There are many drag-and-drop tools that you can use to build a landing-page, or a single-page website. Some popular options include:
You might assume that because we do a lot of work with full-featured content management systems like Drupal and WordPress that we’re strongly biased against these kinds of tools. But we’re not. There are common problems that nonprofit, publishing, and higher-ed institutions face where a landing-page-builder is the right fit for the job. You just need to be careful not to shoot yourself in the foot.
The benefits
Speed
With these tools you can potentially get from an initial idea to launching a uniquely designed webpage within a couple days. That’s right: days to get a unique design
Unique design
Sometimes you want to diverge from your primary brand for a campaign, or other short-lived operation. Because these tools are more like Photoshop than a CMS, you can use whatever colors/typography/layout is appropriate for the situation
Fewer people required
If you want to create a uniquely designed page within your Drupal or WordPress CMS, it’s going to require several specialists: a designer, web developer(s), a project manager, writer(s), a production manager, etc. But with a single-page-builder you might be able to pull this off with as little as one person if someone on your team has both content experience plus an eye for design.
The drawbacks
No guardrails
The whole point of a CMS is to have governance of your content: Each program/project/exhibit/article/event (or whatever else makes up the content on your website) has the same structure and presentation, and the whole package has been reviewed by people with a variety of skill sets. If you’ve been around long enough, you’ll remember back to the early 2000s, when every page on the website was a special snowflake and it was a bear to manage
With these page-builders there are a few key areas where a lack of governance can really bite you:
Accessibility
Chances are, the person who puts together the page is not going to be an expert in web accessibility. Is the color contrast sufficient? How is the keyboard navigation? Is the heading hierarchy correct? Remember that many nonprofits and higher-ed institutions have higher accessibility requirements than the average website. Because single-page builders cater to the “average” site, they just don’t have enough accessibility built in.
Responsiveness
Will the person building these pages know to check the page in multiple screen sizes, and across multiple devices?
How to make it work
One technique that has worked for our clients is a two-step approach: They create something quickly in a single-page builder, then ask us to come in and tweak. This seems to be an excellent balance of time to market vs. quality.
No interconnection
Here’s a common requirement for any webpage (CMS or not): Show teasers for three articles according to some criteria (e.g., most recent, matches some tag, chosen for editorial purposes, etc.)

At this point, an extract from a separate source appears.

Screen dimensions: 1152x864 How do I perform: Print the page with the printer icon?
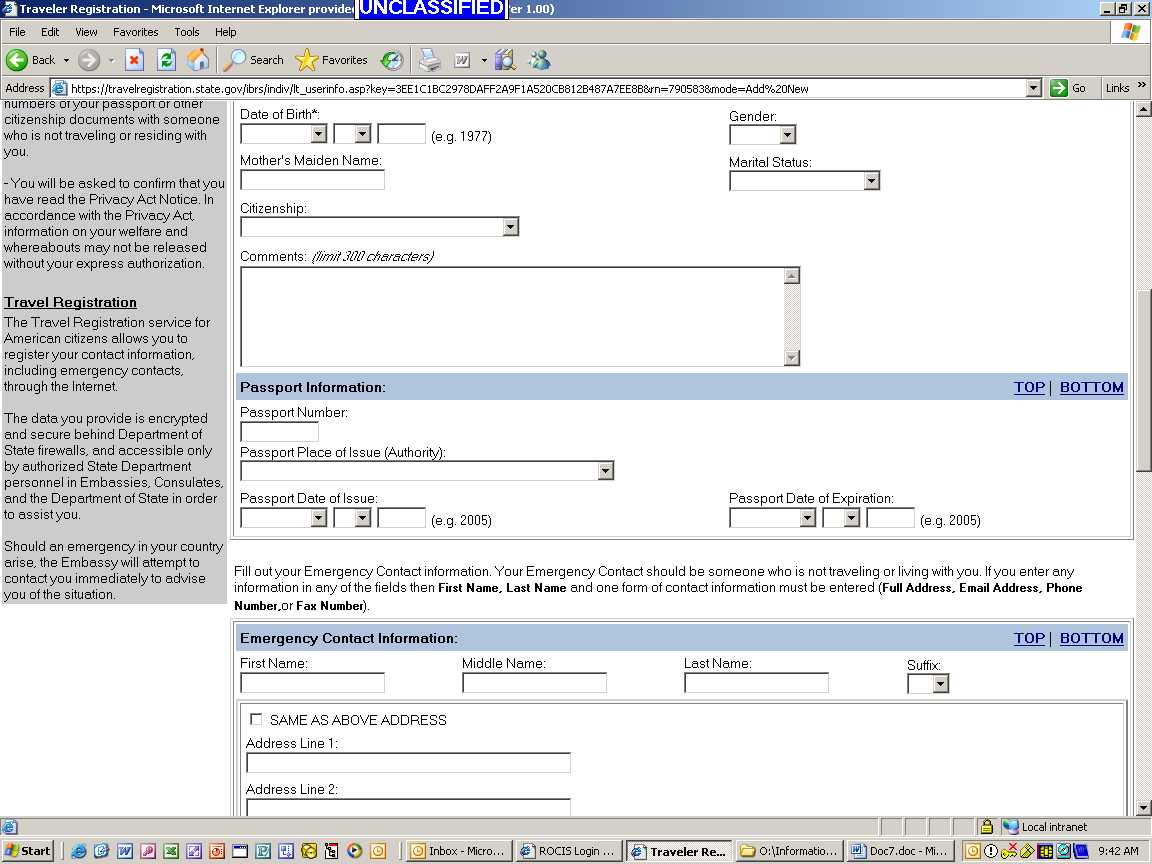pos(429,60)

While you can use a single-page builder to create something that looks like this, it won’t be dynamic. If you create a new article, it’s not going to appear here; if you edit an article’s title, you need to come back and also edit it here
Sadly, we have no trick to get around this one. But sometimes this trade-off is fine; sometimes the content for a campaign is fairly static. Just be aware of this limitation going in.

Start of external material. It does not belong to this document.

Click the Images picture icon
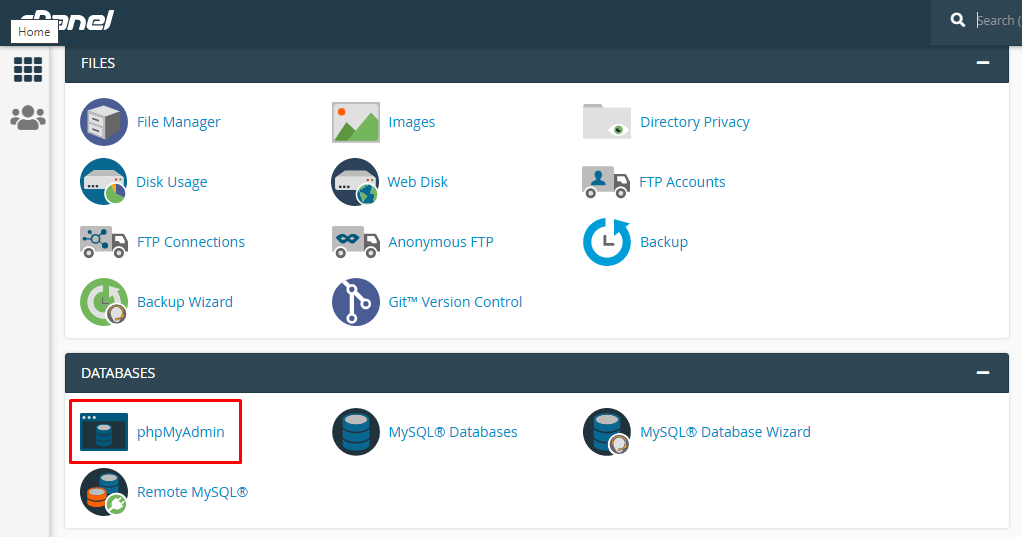 [x=356, y=122]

Visually disconnected from your main site
You want the people who come to this page to get involved with this campaign, but you also want them to learn about all the other work that you do. Oftentimes these single pages can be silos that are too disconnected.
How to make it work
Use the single-page builder to create only the main content of the page, without a header/footer. Then insert it as a page within your main website. The Brennan Center (one of our fabulous clients) created this campaign leading up to the November 2020 U.S. Federal election using this technique (below).
Innovation is lost
You’ve used this campaign as an opportunity to push past the limitations of your primary website. But now you have no way to reuse these ideas elsewhere.
How to make it work
Think of the campaign site as a prototype. Now create the same components within your main website, incorporate your primary branding, and make those components dynamic and configurable. Now you can reuse them anywhere.
Conclusion
Find the right tool for the job. A single-page builder or landing-page builder might be it. Just be aware of the limitations before you start. Use these tricks to add long-term value.